The aim of this project was to determine the grade of a glioma by using multiparametric brain MR imaging. The data set were included diffusion weighted MR imaging, diffusion tensor MR imaging, perfusion weighted MR imaging and MR spectroscopic imaging. Low and high grade gliomas were classified by using artificial neural network which is a machine learning method. Principal component analysis was used to adjust the data size. ANN algorithm was implemented in  MATLAB and the results of ANN iterations were shown in a graphical user interface. The sensitivity and specificity values were calculated according to the classification results and these values were also shown in the GUI.

In this project, k-nearest neighbor algorithm was used for classification of glioma grade.
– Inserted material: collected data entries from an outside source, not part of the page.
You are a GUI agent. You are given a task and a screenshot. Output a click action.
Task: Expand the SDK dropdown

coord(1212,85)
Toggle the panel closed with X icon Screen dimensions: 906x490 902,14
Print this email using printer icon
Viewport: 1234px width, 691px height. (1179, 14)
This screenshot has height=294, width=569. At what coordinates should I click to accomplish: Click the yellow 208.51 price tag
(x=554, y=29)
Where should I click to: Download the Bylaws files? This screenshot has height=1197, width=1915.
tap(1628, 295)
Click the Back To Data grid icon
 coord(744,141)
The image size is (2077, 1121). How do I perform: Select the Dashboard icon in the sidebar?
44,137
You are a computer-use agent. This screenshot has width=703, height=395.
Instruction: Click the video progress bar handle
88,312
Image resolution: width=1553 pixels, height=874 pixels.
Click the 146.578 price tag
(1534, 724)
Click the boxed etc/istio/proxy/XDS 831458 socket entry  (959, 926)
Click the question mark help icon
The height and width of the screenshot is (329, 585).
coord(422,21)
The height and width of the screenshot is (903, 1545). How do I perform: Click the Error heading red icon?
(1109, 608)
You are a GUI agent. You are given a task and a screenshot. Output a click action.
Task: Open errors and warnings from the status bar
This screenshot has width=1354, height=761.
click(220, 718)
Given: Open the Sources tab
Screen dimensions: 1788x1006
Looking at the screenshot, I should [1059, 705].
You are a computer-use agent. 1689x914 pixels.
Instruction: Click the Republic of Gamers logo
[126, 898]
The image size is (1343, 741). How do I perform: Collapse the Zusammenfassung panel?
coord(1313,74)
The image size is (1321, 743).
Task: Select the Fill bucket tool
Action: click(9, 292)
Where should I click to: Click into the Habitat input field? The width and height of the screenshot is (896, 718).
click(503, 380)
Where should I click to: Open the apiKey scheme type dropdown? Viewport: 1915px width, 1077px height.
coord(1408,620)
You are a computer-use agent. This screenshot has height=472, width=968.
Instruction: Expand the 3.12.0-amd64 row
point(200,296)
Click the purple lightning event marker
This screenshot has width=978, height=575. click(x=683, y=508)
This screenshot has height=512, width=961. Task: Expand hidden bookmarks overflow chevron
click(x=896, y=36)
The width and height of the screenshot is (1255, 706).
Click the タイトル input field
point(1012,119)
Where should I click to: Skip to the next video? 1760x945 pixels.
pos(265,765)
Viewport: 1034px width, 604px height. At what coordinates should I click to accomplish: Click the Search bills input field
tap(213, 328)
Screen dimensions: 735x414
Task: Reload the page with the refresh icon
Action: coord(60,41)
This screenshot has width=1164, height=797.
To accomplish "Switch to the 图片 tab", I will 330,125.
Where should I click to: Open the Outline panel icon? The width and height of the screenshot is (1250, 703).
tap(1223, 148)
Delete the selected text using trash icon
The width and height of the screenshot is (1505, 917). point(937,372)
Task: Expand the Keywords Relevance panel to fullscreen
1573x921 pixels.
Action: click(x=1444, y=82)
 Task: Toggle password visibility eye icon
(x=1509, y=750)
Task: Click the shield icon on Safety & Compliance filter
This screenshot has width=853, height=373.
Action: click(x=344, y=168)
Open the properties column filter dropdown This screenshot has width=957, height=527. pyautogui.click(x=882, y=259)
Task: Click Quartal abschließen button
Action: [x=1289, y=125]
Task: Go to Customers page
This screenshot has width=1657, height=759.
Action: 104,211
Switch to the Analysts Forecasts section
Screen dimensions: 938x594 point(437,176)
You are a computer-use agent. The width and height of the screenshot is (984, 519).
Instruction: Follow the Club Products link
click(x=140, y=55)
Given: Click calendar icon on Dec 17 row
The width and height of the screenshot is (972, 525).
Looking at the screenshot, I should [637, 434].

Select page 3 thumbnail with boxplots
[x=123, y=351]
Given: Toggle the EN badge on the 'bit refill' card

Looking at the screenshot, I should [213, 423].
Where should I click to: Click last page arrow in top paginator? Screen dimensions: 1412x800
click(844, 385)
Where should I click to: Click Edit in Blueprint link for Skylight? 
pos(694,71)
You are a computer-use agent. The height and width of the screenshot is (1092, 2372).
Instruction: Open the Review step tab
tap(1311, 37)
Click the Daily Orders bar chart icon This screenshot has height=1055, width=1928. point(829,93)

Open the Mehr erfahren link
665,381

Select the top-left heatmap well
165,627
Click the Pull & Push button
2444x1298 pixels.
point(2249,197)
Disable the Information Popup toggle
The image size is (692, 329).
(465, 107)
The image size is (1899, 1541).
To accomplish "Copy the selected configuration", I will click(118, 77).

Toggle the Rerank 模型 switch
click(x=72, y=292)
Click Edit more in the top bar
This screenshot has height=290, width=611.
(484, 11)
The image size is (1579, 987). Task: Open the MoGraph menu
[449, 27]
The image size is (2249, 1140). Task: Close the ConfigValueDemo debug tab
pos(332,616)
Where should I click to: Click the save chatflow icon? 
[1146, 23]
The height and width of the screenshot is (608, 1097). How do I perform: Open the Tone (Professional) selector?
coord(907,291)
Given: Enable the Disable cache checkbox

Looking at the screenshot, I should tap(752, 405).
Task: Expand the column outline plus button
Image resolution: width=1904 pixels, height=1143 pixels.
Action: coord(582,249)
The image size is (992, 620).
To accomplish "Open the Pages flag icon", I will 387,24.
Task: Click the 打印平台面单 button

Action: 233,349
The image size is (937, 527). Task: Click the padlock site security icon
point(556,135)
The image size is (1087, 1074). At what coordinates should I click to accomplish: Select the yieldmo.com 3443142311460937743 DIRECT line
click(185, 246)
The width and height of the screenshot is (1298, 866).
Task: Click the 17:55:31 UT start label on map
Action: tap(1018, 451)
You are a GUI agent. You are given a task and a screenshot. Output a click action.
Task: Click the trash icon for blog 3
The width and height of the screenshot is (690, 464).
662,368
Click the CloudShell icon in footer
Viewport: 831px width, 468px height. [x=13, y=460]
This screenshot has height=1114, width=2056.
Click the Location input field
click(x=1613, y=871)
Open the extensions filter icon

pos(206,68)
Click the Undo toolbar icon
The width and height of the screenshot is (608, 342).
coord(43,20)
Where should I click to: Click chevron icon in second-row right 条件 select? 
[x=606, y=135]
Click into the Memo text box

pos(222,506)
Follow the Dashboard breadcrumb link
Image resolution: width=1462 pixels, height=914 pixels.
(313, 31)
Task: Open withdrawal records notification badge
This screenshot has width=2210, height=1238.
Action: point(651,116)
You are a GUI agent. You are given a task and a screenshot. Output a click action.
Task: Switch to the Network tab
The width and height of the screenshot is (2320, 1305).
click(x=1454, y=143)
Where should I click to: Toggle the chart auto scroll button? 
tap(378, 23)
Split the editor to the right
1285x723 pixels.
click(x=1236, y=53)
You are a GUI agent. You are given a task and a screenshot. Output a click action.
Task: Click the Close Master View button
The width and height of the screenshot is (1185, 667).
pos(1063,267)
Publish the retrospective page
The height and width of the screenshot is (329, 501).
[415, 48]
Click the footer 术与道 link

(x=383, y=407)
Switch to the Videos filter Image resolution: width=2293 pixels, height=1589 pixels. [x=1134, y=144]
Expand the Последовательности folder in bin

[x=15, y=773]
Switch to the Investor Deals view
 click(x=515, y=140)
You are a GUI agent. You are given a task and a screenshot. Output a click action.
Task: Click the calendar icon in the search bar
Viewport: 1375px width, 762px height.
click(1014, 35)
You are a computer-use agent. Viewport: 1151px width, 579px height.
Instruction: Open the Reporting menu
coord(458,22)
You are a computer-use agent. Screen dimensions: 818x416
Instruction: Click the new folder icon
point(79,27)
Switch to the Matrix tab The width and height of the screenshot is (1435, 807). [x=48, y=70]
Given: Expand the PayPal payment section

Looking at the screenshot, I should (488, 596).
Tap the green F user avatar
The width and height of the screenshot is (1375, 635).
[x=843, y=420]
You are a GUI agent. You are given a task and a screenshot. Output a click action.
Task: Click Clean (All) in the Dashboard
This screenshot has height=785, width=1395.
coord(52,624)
MRI data from thirty-one patient were used, and MATLAB was utilized in the implementation of k-nearest neighbor classifier (KNN), and a graphical user interface was developed for the classification task. The sensitivity, specificity, and accuracy values of the classifier were computed to understand the success of the classification.

Resting-State Functional Magnetic Resonance Imaging of Human Brain at 3T (Buse Aygen)

Resting-state functional magnetic resonance imaging (rs-fMRI) is a more recent MR imaging technique to determine the activation spots in the brain during no task to understand functional connectivity between brain areas. The networks in the brain can be defined with rs-fMRI and analyzed by two methods, which are seed-based functional connectivity and independent component analysis. In this study, the resting state functional magnetic resonance imaging data of five subjects were analyzed. First, motion correction was applied by using SPM8 Software and the data were examined by using GIFT Software with ICA technique and the areas that are active were determined. Previously determined activation regions were compared with the results of this study. Similar activation areas were found with the previous findings.